▶ **Provided passage**
** begin **
THE ASSOCIATED PRESS
August 26, 2024 at 13:40 JST
People stand in front of an electronic stock board showing Japan's Nikkei index at a securities firm, Aug. 26, 2024, in Tokyo. (AP Photo)
HONG KONG--Asian stocks were mixed Monday after U.S. stocks rallied close to their records on the expectation the Federal Reserve will start cutting interest rates soon to help the economy.
U.S. futures edged lower. Oil prices rose after Israel and the Lebanese militant group Hezbollah traded heavy fire early Sunday, triggering potential supply worries among the markets.
On Friday, Fed Chair Jerome Powell said the time had come to lower the main interest rate from a two-decade high.
“The time has come for policy to adjust,” Powell said. “The direction of travel is clear, and the timing and pace of rate cuts will depend on incoming data, the evolving outlook, and the balance of risks.”
The dovish stance lifted the yen against the dollar, and the dollar-yen rate fell 0.30% to 143.95 on Monday’s early trading.
** end **
▶ **Aim**
List every day of the week that the market report above names, with each day given once.

Entries on finding words and elements
** begin **
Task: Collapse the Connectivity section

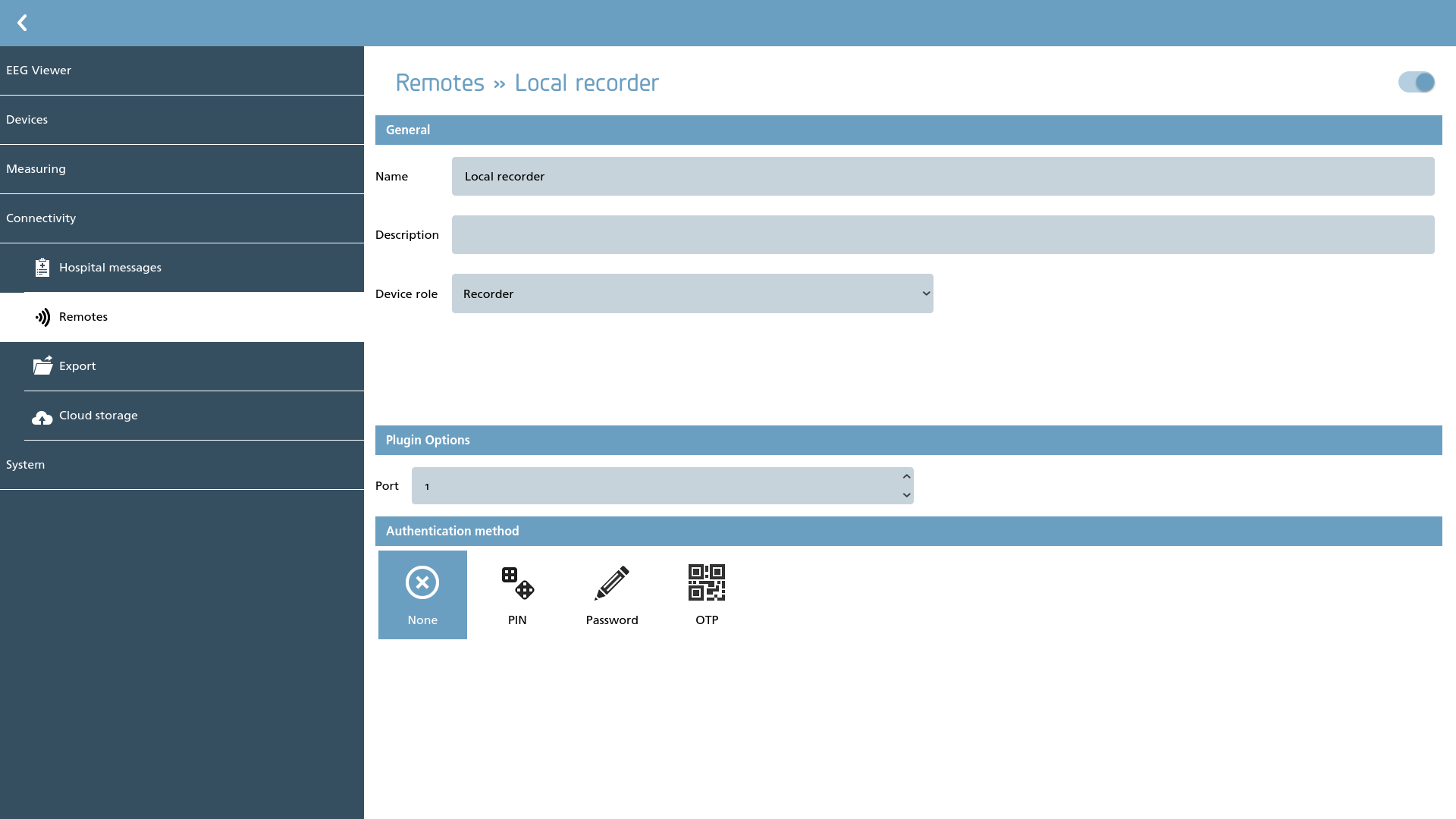Action: click(182, 218)
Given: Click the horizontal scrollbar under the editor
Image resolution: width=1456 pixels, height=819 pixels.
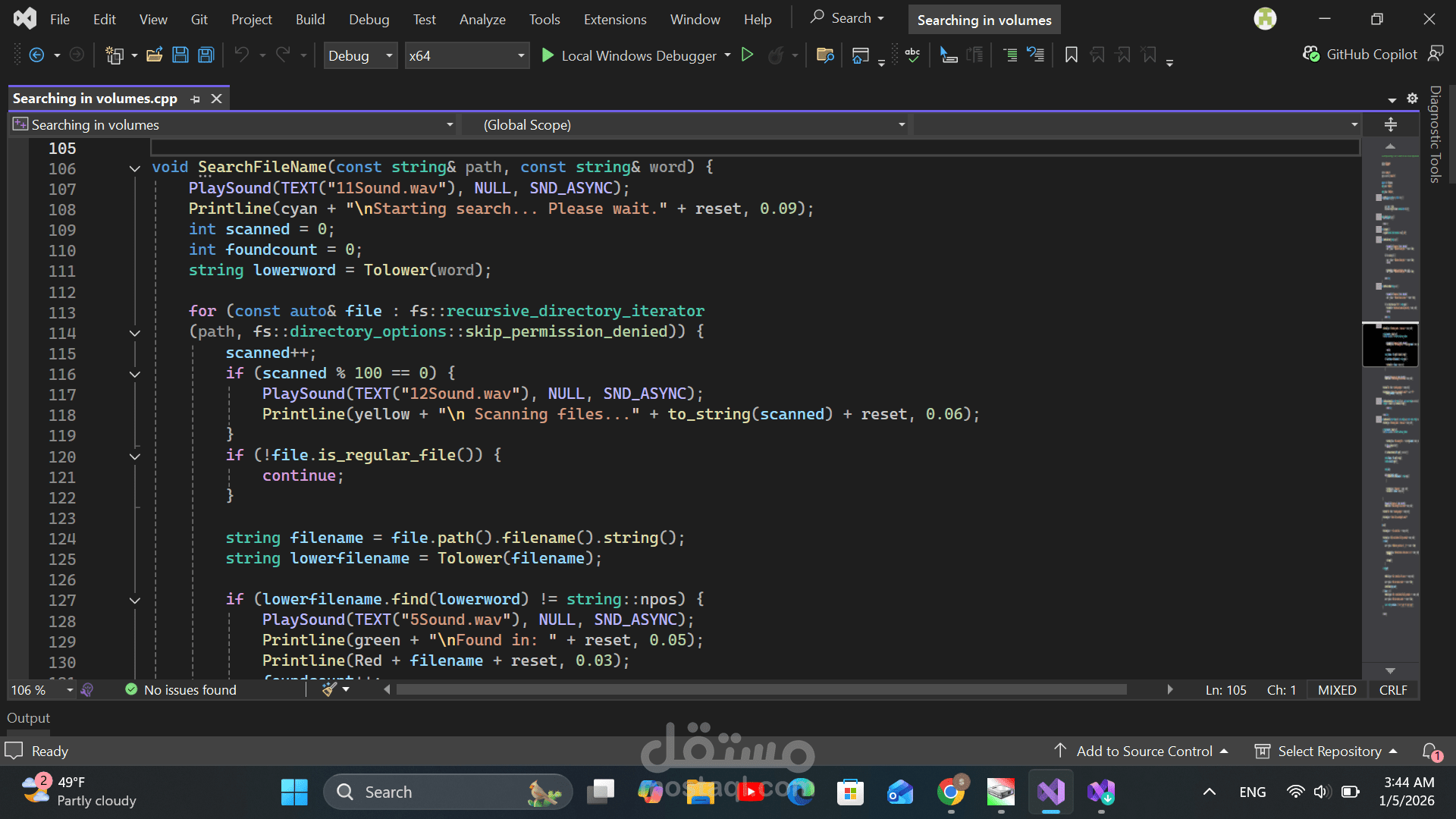Looking at the screenshot, I should [761, 690].
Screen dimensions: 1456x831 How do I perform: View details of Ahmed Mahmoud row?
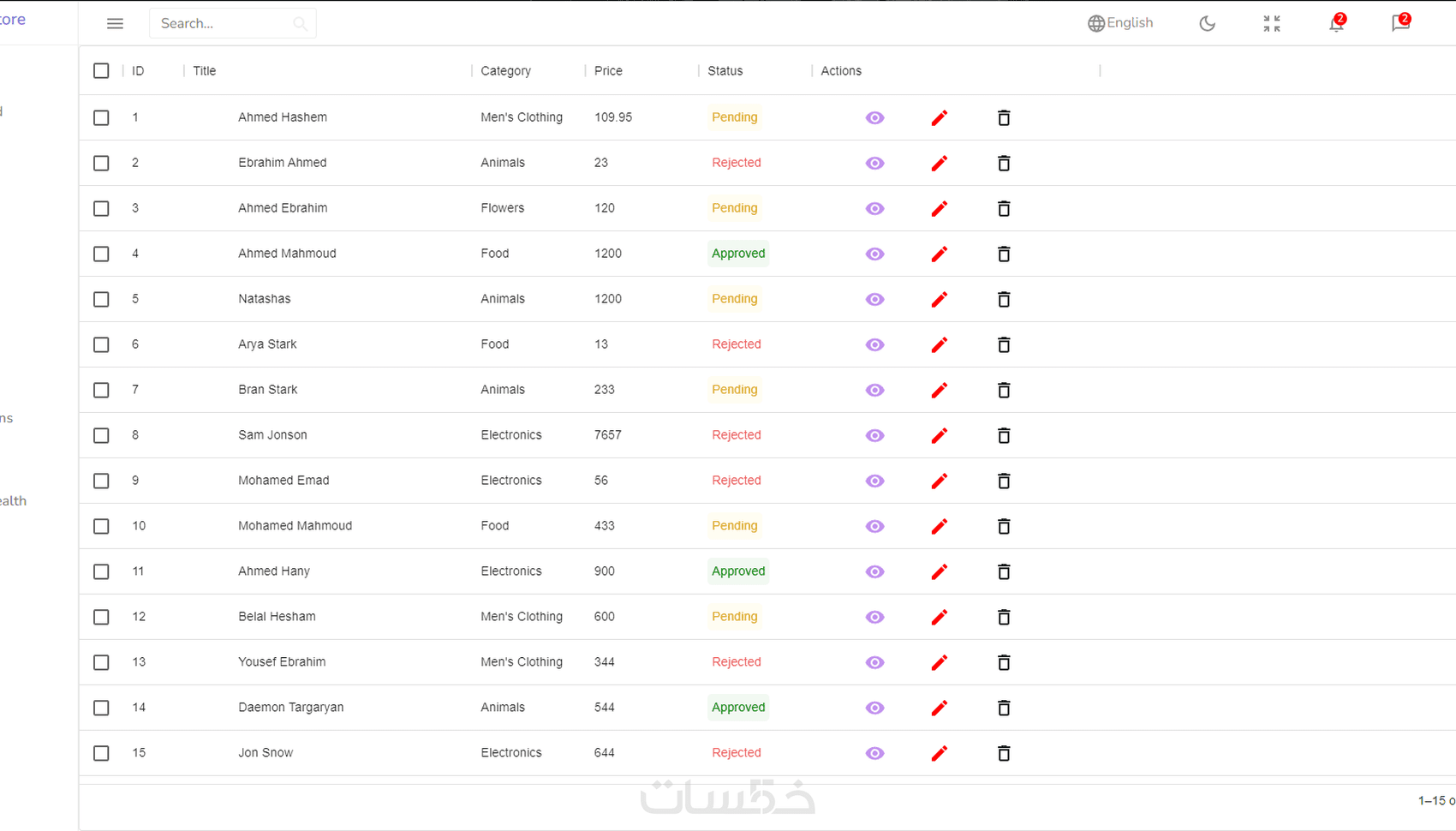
** end **
▶ **Exercise answer**
Monday, Sunday, Friday